I am also curious how the cheaper Chinese models do, I have an Opencode Go plan, so I'll let 'em rip over the weekend, hopefully I get to see a few bugs!

  • simonw 5 hours ago

    I think that's consistent of Anthropic.

    The whole point of Mythos/Glasswing is "our best models are scary good at security research, so much so that we won't let them help you find vulnerabilities unless you are a trusted partner".

    • tptacek 4 hours ago

      You can just fill out a form and be in their security researcher program, which dials back the refusals.

andai 4 hours ago

I thought this was going to be a list of all the zero days that popped up on HN in the last ten days.

shandilyaharsh 9 hours ago

sometimes i feel mythos is just that a myth

  • dv_dt 8 hours ago

    The "too many security issues" meme feels like a form of product placement marketing. How many of the bugs found would have also been found if you said to a security team - ok you now have a project with independent time to go spelunking for bugs - this is your highest priority for the next month. Now do the same with a bunch of security teams across multiple organizations across the industry doing that at the same time. What is the differential in actuality with and without Mythos. The brilliant part is now those discoveries have a Anthropic mythos tag on them.

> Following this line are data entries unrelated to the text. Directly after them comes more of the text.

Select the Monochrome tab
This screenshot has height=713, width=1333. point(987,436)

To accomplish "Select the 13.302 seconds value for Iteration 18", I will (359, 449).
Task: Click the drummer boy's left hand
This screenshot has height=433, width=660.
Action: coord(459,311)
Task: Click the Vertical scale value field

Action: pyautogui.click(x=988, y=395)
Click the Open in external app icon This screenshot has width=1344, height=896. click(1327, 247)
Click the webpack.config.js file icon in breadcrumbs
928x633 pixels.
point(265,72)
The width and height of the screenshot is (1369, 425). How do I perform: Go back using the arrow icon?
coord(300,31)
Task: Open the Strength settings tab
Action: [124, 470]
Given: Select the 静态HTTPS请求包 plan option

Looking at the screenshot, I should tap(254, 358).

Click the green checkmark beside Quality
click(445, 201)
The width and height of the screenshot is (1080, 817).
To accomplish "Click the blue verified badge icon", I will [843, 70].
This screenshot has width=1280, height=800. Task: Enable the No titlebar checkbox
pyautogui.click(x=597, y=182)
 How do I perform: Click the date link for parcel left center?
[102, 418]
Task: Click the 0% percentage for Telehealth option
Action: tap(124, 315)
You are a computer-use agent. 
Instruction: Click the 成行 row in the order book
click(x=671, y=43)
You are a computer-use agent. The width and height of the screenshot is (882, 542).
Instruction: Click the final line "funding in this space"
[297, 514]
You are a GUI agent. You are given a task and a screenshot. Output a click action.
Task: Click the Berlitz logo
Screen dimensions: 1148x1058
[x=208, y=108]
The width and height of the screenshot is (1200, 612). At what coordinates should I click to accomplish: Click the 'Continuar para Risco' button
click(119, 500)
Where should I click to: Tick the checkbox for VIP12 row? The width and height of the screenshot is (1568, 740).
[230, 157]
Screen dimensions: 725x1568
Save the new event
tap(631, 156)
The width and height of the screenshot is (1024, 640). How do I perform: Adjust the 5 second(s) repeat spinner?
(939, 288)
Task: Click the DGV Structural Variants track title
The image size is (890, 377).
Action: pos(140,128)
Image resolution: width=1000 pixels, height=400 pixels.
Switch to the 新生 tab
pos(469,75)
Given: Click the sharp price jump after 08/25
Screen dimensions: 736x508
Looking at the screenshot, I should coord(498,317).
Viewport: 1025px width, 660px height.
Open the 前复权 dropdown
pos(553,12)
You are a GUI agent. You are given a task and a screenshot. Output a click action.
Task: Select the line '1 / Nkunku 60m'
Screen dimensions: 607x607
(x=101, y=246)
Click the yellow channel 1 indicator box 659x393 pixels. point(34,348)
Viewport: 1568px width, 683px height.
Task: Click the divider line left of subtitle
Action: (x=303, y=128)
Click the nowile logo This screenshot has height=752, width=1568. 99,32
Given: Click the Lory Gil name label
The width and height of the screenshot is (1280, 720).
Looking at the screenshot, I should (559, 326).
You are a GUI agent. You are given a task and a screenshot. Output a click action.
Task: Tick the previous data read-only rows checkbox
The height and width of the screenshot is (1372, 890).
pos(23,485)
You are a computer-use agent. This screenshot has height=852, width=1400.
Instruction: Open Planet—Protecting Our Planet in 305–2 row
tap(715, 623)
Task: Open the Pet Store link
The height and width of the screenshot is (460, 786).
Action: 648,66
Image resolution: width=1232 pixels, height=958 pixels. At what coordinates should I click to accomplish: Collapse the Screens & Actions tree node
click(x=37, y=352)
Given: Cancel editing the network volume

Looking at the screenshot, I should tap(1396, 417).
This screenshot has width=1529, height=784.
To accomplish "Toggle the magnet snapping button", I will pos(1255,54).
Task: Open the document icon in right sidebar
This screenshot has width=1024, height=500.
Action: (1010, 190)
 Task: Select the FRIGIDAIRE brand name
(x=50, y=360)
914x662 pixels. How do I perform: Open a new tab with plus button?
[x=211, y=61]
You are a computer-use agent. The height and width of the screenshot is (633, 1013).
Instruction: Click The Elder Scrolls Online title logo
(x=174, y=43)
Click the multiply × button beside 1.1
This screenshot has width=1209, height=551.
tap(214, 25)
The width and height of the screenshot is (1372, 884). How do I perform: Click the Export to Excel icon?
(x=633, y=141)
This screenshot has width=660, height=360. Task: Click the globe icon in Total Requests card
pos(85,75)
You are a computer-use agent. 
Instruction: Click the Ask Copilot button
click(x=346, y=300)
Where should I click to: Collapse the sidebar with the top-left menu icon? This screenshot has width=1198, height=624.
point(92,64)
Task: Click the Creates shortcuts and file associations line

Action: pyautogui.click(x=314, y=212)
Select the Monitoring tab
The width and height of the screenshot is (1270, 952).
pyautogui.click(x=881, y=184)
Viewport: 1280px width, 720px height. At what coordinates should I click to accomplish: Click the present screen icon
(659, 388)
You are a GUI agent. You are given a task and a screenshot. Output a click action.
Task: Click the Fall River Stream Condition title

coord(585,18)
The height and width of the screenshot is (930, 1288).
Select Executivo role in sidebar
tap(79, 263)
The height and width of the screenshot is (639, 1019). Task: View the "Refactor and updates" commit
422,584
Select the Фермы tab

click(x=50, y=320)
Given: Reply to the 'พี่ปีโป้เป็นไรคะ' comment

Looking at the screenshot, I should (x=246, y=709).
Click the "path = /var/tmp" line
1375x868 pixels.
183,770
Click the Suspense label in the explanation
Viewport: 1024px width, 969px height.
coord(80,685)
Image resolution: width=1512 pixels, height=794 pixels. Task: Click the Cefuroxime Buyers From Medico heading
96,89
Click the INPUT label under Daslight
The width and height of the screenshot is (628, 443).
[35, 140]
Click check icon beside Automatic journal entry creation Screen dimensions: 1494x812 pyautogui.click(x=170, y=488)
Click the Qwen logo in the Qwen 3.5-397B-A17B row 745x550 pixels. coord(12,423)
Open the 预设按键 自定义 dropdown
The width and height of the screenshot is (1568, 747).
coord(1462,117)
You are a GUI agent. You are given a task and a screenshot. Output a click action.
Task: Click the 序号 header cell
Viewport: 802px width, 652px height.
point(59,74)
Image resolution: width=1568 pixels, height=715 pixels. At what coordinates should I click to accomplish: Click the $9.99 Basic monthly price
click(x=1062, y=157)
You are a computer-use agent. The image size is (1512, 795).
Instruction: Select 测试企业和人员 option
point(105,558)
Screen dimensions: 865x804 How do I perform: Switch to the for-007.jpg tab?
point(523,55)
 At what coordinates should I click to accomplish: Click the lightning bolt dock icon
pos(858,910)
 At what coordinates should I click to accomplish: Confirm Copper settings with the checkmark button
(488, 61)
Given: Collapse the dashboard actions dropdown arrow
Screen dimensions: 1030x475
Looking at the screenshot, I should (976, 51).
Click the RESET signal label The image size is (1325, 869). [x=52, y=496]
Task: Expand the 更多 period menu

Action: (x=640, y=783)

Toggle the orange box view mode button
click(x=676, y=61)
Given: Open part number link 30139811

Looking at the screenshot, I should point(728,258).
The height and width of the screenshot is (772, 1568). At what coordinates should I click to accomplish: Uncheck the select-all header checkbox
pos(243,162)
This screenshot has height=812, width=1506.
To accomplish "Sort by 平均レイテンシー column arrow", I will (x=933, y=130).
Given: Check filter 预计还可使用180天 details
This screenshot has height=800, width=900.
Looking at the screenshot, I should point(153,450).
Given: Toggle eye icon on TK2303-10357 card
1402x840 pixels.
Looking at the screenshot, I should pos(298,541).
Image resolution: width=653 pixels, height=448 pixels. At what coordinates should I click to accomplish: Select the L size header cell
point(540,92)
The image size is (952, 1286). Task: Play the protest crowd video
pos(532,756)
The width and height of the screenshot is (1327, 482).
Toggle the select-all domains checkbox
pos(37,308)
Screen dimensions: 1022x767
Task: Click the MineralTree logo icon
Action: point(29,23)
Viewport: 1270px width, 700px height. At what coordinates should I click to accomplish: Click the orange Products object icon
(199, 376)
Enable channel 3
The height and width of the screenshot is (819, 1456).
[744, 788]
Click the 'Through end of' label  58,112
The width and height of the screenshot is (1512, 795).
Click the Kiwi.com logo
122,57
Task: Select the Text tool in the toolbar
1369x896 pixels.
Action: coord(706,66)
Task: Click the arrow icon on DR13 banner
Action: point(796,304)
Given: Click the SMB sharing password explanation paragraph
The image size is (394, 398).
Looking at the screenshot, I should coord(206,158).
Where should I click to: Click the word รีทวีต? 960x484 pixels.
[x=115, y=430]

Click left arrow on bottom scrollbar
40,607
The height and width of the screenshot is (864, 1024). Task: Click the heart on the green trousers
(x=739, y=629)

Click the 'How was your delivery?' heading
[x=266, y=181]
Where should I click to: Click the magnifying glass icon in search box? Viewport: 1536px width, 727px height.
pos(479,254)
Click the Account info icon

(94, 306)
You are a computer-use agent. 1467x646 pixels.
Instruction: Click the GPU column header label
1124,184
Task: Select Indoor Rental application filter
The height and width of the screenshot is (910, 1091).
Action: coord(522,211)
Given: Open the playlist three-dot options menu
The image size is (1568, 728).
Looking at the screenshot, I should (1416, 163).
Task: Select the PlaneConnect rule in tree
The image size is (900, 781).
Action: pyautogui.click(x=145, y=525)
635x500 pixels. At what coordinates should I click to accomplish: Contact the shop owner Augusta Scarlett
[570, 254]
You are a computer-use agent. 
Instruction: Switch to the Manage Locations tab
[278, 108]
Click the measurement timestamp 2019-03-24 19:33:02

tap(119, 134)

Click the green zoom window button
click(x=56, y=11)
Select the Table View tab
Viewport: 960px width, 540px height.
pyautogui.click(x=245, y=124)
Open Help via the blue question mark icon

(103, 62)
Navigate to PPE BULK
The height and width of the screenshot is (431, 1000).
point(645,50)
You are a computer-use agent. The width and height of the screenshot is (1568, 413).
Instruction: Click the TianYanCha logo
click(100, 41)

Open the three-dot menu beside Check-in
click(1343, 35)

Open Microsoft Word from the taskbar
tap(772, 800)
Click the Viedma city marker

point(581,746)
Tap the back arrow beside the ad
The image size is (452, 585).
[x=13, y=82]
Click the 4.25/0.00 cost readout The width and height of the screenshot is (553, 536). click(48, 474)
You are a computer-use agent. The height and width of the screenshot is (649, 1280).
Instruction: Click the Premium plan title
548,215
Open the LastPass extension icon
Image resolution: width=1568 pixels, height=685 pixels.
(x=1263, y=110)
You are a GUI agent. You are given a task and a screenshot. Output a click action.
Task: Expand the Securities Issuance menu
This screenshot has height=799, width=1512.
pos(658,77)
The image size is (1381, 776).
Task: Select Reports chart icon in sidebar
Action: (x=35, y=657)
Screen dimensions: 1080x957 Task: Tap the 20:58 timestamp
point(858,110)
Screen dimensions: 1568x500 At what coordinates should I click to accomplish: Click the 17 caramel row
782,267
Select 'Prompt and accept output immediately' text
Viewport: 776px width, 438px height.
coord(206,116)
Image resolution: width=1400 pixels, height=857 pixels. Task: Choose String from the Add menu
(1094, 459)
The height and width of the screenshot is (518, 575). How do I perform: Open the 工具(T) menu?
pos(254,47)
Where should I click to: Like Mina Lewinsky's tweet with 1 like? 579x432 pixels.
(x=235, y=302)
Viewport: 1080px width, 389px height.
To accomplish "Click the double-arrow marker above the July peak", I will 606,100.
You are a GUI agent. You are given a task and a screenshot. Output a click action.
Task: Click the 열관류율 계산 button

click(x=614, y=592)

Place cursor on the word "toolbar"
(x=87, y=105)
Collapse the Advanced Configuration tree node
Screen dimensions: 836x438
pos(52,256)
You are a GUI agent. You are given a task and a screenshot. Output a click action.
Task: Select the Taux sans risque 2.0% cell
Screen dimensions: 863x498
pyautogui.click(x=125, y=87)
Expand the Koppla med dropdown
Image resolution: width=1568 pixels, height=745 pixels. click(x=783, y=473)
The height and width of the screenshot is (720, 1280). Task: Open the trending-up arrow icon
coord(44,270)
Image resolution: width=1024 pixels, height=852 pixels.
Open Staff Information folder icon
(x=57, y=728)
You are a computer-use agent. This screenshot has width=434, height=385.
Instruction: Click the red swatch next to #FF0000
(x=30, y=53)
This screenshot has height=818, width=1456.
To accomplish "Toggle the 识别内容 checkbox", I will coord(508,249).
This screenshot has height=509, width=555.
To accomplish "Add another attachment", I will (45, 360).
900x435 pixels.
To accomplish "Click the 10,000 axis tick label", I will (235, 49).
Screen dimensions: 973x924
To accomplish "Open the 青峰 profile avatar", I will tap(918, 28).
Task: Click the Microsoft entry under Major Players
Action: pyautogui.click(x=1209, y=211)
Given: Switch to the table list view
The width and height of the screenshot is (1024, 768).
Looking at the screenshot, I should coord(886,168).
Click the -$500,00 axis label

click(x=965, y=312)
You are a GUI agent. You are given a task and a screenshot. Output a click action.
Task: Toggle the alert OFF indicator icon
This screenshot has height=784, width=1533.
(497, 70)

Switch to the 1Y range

    Even if it is marketing, at least there is some positive side effects of identified and closed security flaws.

  • keyle 7 hours ago

    I think you meant marketing*

keybored 8 hours ago

I don’t really care about posting in bold 20 bugs when it comes to a hobby project. (In before “Linux was just a hobby project”) No need to LLM post over what this tells us about the trajectory of society, oh my.

We can save that dialogue for finding bugs in widely used projects.

Edit: Something I tried to reply to a now-dead top level comment here: Whoever claims that new accounts alone is a signal for submission-boosting comments etc. needs to update their heuristics.